> Exercise requirements:
Could you express each line of the rows below as a JSON list of strings, with one string per line and blank lines left out?
╔══
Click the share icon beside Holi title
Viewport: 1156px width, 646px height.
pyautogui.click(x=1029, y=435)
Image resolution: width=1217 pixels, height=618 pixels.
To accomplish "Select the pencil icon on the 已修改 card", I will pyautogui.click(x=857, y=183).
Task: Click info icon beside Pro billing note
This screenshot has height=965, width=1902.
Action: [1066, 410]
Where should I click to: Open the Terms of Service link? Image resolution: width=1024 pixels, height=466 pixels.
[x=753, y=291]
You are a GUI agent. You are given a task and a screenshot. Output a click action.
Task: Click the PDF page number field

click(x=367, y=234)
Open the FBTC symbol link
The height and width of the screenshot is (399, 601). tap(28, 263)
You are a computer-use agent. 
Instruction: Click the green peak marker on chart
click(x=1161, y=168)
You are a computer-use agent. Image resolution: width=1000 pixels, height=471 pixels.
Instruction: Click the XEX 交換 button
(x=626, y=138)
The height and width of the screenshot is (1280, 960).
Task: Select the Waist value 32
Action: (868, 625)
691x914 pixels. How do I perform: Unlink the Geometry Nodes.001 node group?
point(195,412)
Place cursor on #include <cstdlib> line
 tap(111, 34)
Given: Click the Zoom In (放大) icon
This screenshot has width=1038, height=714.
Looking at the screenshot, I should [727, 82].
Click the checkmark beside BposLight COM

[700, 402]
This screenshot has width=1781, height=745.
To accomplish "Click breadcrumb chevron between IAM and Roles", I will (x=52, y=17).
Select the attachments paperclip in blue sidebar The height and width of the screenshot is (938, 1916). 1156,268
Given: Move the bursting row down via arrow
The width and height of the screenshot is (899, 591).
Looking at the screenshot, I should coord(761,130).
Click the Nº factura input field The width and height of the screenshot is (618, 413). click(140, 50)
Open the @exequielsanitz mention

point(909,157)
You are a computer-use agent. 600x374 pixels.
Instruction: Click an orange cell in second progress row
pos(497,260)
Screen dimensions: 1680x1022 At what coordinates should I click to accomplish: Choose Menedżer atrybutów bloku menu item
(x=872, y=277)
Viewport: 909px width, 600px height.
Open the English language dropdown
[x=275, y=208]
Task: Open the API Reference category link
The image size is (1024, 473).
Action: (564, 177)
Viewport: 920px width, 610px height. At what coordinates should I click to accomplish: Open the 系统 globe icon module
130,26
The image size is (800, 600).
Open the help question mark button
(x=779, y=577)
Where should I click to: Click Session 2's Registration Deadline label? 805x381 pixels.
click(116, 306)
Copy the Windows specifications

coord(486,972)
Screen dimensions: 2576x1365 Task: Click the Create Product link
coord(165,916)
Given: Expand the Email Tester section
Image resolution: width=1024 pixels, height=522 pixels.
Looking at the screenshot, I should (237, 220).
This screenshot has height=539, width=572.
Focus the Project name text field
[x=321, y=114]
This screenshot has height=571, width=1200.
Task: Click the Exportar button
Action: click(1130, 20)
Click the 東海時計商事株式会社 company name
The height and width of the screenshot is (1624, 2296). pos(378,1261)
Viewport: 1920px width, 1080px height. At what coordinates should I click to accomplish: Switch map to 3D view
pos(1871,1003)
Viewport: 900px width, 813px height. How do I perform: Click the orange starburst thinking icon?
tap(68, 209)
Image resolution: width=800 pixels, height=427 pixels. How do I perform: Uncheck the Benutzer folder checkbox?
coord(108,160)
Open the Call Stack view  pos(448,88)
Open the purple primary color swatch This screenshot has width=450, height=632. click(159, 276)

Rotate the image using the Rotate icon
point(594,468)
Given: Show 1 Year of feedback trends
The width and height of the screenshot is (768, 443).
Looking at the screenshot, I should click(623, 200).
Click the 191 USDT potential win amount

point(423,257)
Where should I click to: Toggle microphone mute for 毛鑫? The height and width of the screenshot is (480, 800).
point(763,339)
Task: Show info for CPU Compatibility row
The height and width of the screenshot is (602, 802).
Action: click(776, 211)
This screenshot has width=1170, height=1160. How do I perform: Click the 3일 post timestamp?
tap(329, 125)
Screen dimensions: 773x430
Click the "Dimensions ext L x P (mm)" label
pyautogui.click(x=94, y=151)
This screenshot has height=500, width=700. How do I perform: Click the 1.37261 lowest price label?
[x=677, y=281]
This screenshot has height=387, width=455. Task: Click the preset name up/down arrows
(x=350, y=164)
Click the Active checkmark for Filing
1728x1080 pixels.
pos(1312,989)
╚══
> Output below:
[
  "Click the share icon beside Holi title",
  "Viewport: 1156px width, 646px height.",
  "pyautogui.click(x=1029, y=435)",
  "Image resolution: width=1217 pixels, height=618 pixels.",
  "To accomplish \"Select the pencil icon on the 已修改 card\", I will pyautogui.click(x=857, y=183).",
  "Task: Click info icon beside Pro billing note",
  "This screenshot has height=965, width=1902.",
  "Action: [1066, 410]",
  "Where should I click to: Open the Terms of Service link? Image resolution: width=1024 pixels, height=466 pixels.",
  "[x=753, y=291]",
  "You are a GUI agent. You are given a task and a screenshot. Output a click action.",
  "Task: Click the PDF page number field",
  "click(x=367, y=234)",
  "Open the FBTC symbol link",
  "The height and width of the screenshot is (399, 601). tap(28, 263)",
  "You are a computer-use agent. ",
  "Instruction: Click the green peak marker on chart",
  "click(x=1161, y=168)",
  "You are a computer-use agent. Image resolution: width=1000 pixels, height=471 pixels.",
  "Instruction: Click the XEX 交換 button",
  "(x=626, y=138)",
  "The height and width of the screenshot is (1280, 960).",
  "Task: Select the Waist value 32",
  "Action: (868, 625)",
  "691x914 pixels. How do I perform: Unlink the Geometry Nodes.001 node group?",
  "point(195,412)",
  "Place cursor on #include <cstdlib> line",
  " tap(111, 34)",
  "Given: Click the Zoom In (放大) icon",
  "This screenshot has width=1038, height=714.",
  "Looking at the screenshot, I should [727, 82].",
  "Click the checkmark beside BposLight COM",
  "[700, 402]",
  "This screenshot has width=1781, height=745.",
  "To accomplish \"Click breadcrumb chevron between IAM and Roles\", I will (x=52, y=17).",
  "Select the attachments paperclip in blue sidebar The height and width of the screenshot is (938, 1916). 1156,268",
  "Given: Move the bursting row down via arrow",
  "The width and height of the screenshot is (899, 591).",
  "Looking at the screenshot, I should coord(761,130).",
  "Click the Nº factura input field The width and height of the screenshot is (618, 413). click(140, 50)",
  "Open the @exequielsanitz mention",
  "point(909,157)",
  "You are a computer-use agent. 600x374 pixels.",
  "Instruction: Click an orange cell in second progress row",
  "pos(497,260)",
  "Screen dimensions: 1680x1022 At what coordinates should I click to accomplish: Choose Menedżer atrybutów bloku menu item",
  "(x=872, y=277)",
  "Viewport: 909px width, 600px height.",
  "Open the English language dropdown",
  "[x=275, y=208]",
  "Task: Open the API Reference category link",
  "The image size is (1024, 473).",
  "Action: (564, 177)",
  "Viewport: 920px width, 610px height. At what coordinates should I click to accomplish: Open the 系统 globe icon module",
  "130,26",
  "The image size is (800, 600).",
  "Open the help question mark button",
  "(x=779, y=577)",
  "Where should I click to: Click Session 2's Registration Deadline label? 805x381 pixels.",
  "click(116, 306)",
  "Copy the Windows specifications",
  "coord(486,972)",
  "Screen dimensions: 2576x1365 Task: Click the Create Product link",
  "coord(165,916)",
  "Given: Expand the Email Tester section",
  "Image resolution: width=1024 pixels, height=522 pixels.",
  "Looking at the screenshot, I should (237, 220).",
  "This screenshot has height=539, width=572.",
  "Focus the Project name text field",
  "[x=321, y=114]",
  "This screenshot has height=571, width=1200.",
  "Task: Click the Exportar button",
  "Action: click(1130, 20)",
  "Click the 東海時計商事株式会社 company name",
  "The height and width of the screenshot is (1624, 2296). pos(378,1261)",
  "Viewport: 1920px width, 1080px height. At what coordinates should I click to accomplish: Switch map to 3D view",
  "pos(1871,1003)",
  "Viewport: 900px width, 813px height. How do I perform: Click the orange starburst thinking icon?",
  "tap(68, 209)",
  "Image resolution: width=800 pixels, height=427 pixels. How do I perform: Uncheck the Benutzer folder checkbox?",
  "coord(108,160)",
  "Open the Call Stack view  pos(448,88)",
  "Open the purple primary color swatch This screenshot has width=450, height=632. click(159, 276)",
  "Rotate the image using the Rotate icon",
  "point(594,468)",
  "Given: Show 1 Year of feedback trends",
  "The width and height of the screenshot is (768, 443).",
  "Looking at the screenshot, I should click(623, 200).",
  "Click the 191 USDT potential win amount",
  "point(423,257)",
  "Where should I click to: Toggle microphone mute for 毛鑫? The height and width of the screenshot is (480, 800).",
  "point(763,339)",
  "Task: Show info for CPU Compatibility row",
  "The height and width of the screenshot is (602, 802).",
  "Action: click(776, 211)",
  "This screenshot has width=1170, height=1160. How do I perform: Click the 3일 post timestamp?",
  "tap(329, 125)",
  "Screen dimensions: 773x430",
  "Click the \"Dimensions ext L x P (mm)\" label",
  "pyautogui.click(x=94, y=151)",
  "This screenshot has height=500, width=700. How do I perform: Click the 1.37261 lowest price label?",
  "[x=677, y=281]",
  "This screenshot has height=387, width=455. Task: Click the preset name up/down arrows",
  "(x=350, y=164)",
  "Click the Active checkmark for Filing",
  "1728x1080 pixels.",
  "pos(1312,989)"
]